*DATA SHOWN*:
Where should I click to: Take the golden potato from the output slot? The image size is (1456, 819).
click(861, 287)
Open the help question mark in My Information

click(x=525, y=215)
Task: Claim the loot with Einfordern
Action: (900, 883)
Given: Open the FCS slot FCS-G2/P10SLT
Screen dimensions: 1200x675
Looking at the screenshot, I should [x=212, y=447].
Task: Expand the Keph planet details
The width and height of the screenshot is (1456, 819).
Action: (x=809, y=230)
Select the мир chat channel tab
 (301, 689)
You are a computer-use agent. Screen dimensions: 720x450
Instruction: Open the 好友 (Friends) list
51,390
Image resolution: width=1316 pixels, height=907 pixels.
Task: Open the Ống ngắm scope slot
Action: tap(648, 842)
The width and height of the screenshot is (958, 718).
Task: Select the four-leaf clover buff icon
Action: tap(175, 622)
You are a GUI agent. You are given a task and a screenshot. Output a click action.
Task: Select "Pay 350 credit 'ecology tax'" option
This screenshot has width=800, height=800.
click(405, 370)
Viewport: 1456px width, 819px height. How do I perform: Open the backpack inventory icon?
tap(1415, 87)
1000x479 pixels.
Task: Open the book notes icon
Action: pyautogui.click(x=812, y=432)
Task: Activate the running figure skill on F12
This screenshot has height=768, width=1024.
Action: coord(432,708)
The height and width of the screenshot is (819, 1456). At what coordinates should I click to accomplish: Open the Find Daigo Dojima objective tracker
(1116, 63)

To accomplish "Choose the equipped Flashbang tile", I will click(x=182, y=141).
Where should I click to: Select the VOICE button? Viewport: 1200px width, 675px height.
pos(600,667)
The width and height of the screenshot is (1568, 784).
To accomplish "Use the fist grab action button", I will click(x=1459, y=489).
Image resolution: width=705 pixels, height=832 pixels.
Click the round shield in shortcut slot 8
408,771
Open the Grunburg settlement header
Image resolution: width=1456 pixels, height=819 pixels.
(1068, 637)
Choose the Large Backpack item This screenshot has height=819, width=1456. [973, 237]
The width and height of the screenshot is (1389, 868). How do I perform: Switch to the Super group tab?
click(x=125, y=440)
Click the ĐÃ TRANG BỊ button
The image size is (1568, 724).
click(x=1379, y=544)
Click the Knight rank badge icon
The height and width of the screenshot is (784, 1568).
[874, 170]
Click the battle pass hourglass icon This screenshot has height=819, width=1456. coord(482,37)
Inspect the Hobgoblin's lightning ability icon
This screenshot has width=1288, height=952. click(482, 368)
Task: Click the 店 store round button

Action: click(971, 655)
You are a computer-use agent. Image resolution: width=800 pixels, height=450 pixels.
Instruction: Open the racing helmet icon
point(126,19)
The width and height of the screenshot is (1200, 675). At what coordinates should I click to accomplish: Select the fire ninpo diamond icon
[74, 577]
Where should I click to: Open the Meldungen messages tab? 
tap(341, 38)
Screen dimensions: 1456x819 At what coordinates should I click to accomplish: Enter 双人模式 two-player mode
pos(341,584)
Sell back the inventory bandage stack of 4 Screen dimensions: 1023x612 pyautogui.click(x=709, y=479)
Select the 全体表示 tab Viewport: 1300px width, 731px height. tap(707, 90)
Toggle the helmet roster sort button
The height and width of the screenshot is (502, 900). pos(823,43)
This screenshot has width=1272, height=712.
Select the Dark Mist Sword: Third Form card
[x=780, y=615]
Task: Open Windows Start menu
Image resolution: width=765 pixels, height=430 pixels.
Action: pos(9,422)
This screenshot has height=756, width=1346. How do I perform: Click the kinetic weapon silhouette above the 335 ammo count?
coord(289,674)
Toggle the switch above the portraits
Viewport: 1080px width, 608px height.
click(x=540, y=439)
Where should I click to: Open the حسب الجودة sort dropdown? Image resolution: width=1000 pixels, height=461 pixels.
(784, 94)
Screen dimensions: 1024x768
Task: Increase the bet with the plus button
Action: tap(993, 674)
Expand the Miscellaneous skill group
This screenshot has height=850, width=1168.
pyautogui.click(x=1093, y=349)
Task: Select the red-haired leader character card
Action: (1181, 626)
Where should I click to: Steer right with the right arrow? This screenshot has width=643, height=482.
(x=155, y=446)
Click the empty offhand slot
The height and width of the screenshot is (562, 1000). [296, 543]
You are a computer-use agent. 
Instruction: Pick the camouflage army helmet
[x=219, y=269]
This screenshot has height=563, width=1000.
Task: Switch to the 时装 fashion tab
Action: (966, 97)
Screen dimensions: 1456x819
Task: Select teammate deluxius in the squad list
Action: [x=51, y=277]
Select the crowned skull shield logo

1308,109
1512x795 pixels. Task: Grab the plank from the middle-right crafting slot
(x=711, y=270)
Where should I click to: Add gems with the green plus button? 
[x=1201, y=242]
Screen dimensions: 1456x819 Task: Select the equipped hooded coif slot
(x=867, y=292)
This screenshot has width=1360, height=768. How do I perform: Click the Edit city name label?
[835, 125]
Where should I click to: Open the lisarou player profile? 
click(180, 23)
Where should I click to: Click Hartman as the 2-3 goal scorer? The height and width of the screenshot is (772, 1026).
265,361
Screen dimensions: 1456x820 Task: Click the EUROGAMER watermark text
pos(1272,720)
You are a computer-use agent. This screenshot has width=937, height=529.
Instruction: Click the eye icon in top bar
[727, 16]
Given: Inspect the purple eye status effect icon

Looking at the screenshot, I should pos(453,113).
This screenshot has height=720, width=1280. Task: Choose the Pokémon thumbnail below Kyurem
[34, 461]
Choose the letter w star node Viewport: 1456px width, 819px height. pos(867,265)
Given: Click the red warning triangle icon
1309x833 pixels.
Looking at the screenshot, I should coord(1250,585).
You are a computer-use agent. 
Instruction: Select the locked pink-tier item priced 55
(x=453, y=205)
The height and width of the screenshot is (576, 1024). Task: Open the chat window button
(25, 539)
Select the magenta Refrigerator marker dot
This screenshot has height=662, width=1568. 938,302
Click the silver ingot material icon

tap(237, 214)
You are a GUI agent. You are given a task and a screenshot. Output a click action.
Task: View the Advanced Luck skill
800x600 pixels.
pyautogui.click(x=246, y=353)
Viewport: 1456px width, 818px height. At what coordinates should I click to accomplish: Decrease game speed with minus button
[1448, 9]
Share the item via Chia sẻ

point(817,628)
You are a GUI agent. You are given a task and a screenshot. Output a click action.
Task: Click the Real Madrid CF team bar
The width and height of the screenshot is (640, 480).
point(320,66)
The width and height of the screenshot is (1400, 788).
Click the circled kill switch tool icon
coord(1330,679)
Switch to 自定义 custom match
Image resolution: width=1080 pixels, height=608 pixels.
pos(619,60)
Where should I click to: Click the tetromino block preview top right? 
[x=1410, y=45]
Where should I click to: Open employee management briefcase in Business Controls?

*EXERCISE*: Can you copy out all of the rows above verbatim, line for line, without changing anything?

*OUTPUT*:
Where should I click to: Take the golden potato from the output slot? The image size is (1456, 819).
click(861, 287)
Open the help question mark in My Information

click(x=525, y=215)
Task: Claim the loot with Einfordern
Action: (900, 883)
Given: Open the FCS slot FCS-G2/P10SLT
Screen dimensions: 1200x675
Looking at the screenshot, I should [x=212, y=447].
Task: Expand the Keph planet details
The width and height of the screenshot is (1456, 819).
Action: (x=809, y=230)
Select the мир chat channel tab
 (301, 689)
You are a computer-use agent. Screen dimensions: 720x450
Instruction: Open the 好友 (Friends) list
51,390
Image resolution: width=1316 pixels, height=907 pixels.
Task: Open the Ống ngắm scope slot
Action: tap(648, 842)
The width and height of the screenshot is (958, 718).
Task: Select the four-leaf clover buff icon
Action: tap(175, 622)
You are a GUI agent. You are given a task and a screenshot. Output a click action.
Task: Select "Pay 350 credit 'ecology tax'" option
This screenshot has width=800, height=800.
click(405, 370)
Viewport: 1456px width, 819px height. How do I perform: Open the backpack inventory icon?
tap(1415, 87)
1000x479 pixels.
Task: Open the book notes icon
Action: pyautogui.click(x=812, y=432)
Task: Activate the running figure skill on F12
This screenshot has height=768, width=1024.
Action: coord(432,708)
The height and width of the screenshot is (819, 1456). At what coordinates should I click to accomplish: Open the Find Daigo Dojima objective tracker
(1116, 63)

To accomplish "Choose the equipped Flashbang tile", I will click(x=182, y=141).
Where should I click to: Select the VOICE button? Viewport: 1200px width, 675px height.
pos(600,667)
The width and height of the screenshot is (1568, 784).
To accomplish "Use the fist grab action button", I will click(x=1459, y=489).
Image resolution: width=705 pixels, height=832 pixels.
Click the round shield in shortcut slot 8
408,771
Open the Grunburg settlement header
Image resolution: width=1456 pixels, height=819 pixels.
(1068, 637)
Choose the Large Backpack item This screenshot has height=819, width=1456. [973, 237]
The width and height of the screenshot is (1389, 868). How do I perform: Switch to the Super group tab?
click(x=125, y=440)
Click the ĐÃ TRANG BỊ button
The image size is (1568, 724).
click(x=1379, y=544)
Click the Knight rank badge icon
The height and width of the screenshot is (784, 1568).
[874, 170]
Click the battle pass hourglass icon This screenshot has height=819, width=1456. coord(482,37)
Inspect the Hobgoblin's lightning ability icon
This screenshot has width=1288, height=952. click(482, 368)
Task: Click the 店 store round button

Action: click(971, 655)
You are a computer-use agent. Image resolution: width=800 pixels, height=450 pixels.
Instruction: Open the racing helmet icon
point(126,19)
The width and height of the screenshot is (1200, 675). At what coordinates should I click to accomplish: Select the fire ninpo diamond icon
[74, 577]
Where should I click to: Open the Meldungen messages tab? 
tap(341, 38)
Screen dimensions: 1456x819 At what coordinates should I click to accomplish: Enter 双人模式 two-player mode
pos(341,584)
Sell back the inventory bandage stack of 4 Screen dimensions: 1023x612 pyautogui.click(x=709, y=479)
Select the 全体表示 tab Viewport: 1300px width, 731px height. tap(707, 90)
Toggle the helmet roster sort button
The height and width of the screenshot is (502, 900). pos(823,43)
This screenshot has width=1272, height=712.
Select the Dark Mist Sword: Third Form card
[x=780, y=615]
Task: Open Windows Start menu
Image resolution: width=765 pixels, height=430 pixels.
Action: pos(9,422)
This screenshot has height=756, width=1346. How do I perform: Click the kinetic weapon silhouette above the 335 ammo count?
coord(289,674)
Toggle the switch above the portraits
Viewport: 1080px width, 608px height.
click(x=540, y=439)
Where should I click to: Open the حسب الجودة sort dropdown? Image resolution: width=1000 pixels, height=461 pixels.
(784, 94)
Screen dimensions: 1024x768
Task: Increase the bet with the plus button
Action: tap(993, 674)
Expand the Miscellaneous skill group
This screenshot has height=850, width=1168.
pyautogui.click(x=1093, y=349)
Task: Select the red-haired leader character card
Action: (1181, 626)
Where should I click to: Steer right with the right arrow? This screenshot has width=643, height=482.
(x=155, y=446)
Click the empty offhand slot
The height and width of the screenshot is (562, 1000). [296, 543]
You are a computer-use agent. 
Instruction: Pick the camouflage army helmet
[x=219, y=269]
This screenshot has height=563, width=1000.
Task: Switch to the 时装 fashion tab
Action: (966, 97)
Screen dimensions: 1456x819
Task: Select teammate deluxius in the squad list
Action: [x=51, y=277]
Select the crowned skull shield logo

1308,109
1512x795 pixels. Task: Grab the plank from the middle-right crafting slot
(x=711, y=270)
Where should I click to: Add gems with the green plus button? 
[x=1201, y=242]
Screen dimensions: 1456x819 Task: Select the equipped hooded coif slot
(x=867, y=292)
This screenshot has width=1360, height=768. How do I perform: Click the Edit city name label?
[835, 125]
Where should I click to: Open the lisarou player profile? 
click(180, 23)
Where should I click to: Click Hartman as the 2-3 goal scorer? The height and width of the screenshot is (772, 1026).
265,361
Screen dimensions: 1456x820 Task: Click the EUROGAMER watermark text
pos(1272,720)
You are a computer-use agent. This screenshot has width=937, height=529.
Instruction: Click the eye icon in top bar
[727, 16]
Given: Inspect the purple eye status effect icon

Looking at the screenshot, I should pos(453,113).
This screenshot has height=720, width=1280. Task: Choose the Pokémon thumbnail below Kyurem
[34, 461]
Choose the letter w star node Viewport: 1456px width, 819px height. pos(867,265)
Given: Click the red warning triangle icon
1309x833 pixels.
Looking at the screenshot, I should coord(1250,585).
You are a computer-use agent. 
Instruction: Select the locked pink-tier item priced 55
(x=453, y=205)
The height and width of the screenshot is (576, 1024). Task: Open the chat window button
(25, 539)
Select the magenta Refrigerator marker dot
This screenshot has height=662, width=1568. 938,302
Click the silver ingot material icon

tap(237, 214)
You are a GUI agent. You are given a task and a screenshot. Output a click action.
Task: View the Advanced Luck skill
800x600 pixels.
pyautogui.click(x=246, y=353)
Viewport: 1456px width, 818px height. At what coordinates should I click to accomplish: Decrease game speed with minus button
[1448, 9]
Share the item via Chia sẻ

point(817,628)
You are a GUI agent. You are given a task and a screenshot. Output a click action.
Task: Click the Real Madrid CF team bar
The width and height of the screenshot is (640, 480).
point(320,66)
The width and height of the screenshot is (1400, 788).
Click the circled kill switch tool icon
coord(1330,679)
Switch to 自定义 custom match
Image resolution: width=1080 pixels, height=608 pixels.
pos(619,60)
Where should I click to: Click the tetromino block preview top right? 
[x=1410, y=45]
Where should I click to: Open employee management briefcase in Business Controls?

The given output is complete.